**TASK 1:** Reproduce, from the Scala slides, everything from "Statically typed" down to "classes of tests.".
**TASK 2:** What two benefits of specifying program invariants at compile time do the Scala slides list?

**EXCERPT:**
——————————
Pros and cons of Scala as a server-side programming language at ShiftForward

Joao Azevedo / @jcazevedo
http://jcazevedo.net/commit2016

About me

  • Graduated from FEUP in 2010;
  • Worked on a crew-scheduling application for a railway company at SISCOG from 2010 to 2011;
  • Worked on mobile application development and signal analysis tools at Fraunhofer Portugal from 2011 to 2012;
  • At ShiftForward since 2012, working on distributed, responsive and scalable systems for the online advertising industry.

ShiftForward:
Why Scala in the first place?

Statically typed
with decent type inference

  • Specifying program invariants at compile time:
    • Increases development speed;
    • Removes the need for some classes of tests.
  • Not having to declare every single type removes excessive verbosity.

JVM

  • Platform independence (predictable runtime environment) eases the deployment of services;
  • The ecosystem is very rich: libraries and tools.
——————————
**DATA EXTRACT:**
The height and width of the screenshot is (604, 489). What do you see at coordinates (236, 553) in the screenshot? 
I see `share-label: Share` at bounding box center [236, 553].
——————————
**ANSWER 1:**
Statically typed
with decent type inference

  • Specifying program invariants at compile time:
    • Increases development speed;
    • Removes the need for some classes of tests.

**ANSWER 2:** It increases development speed and removes the need for some classes of tests.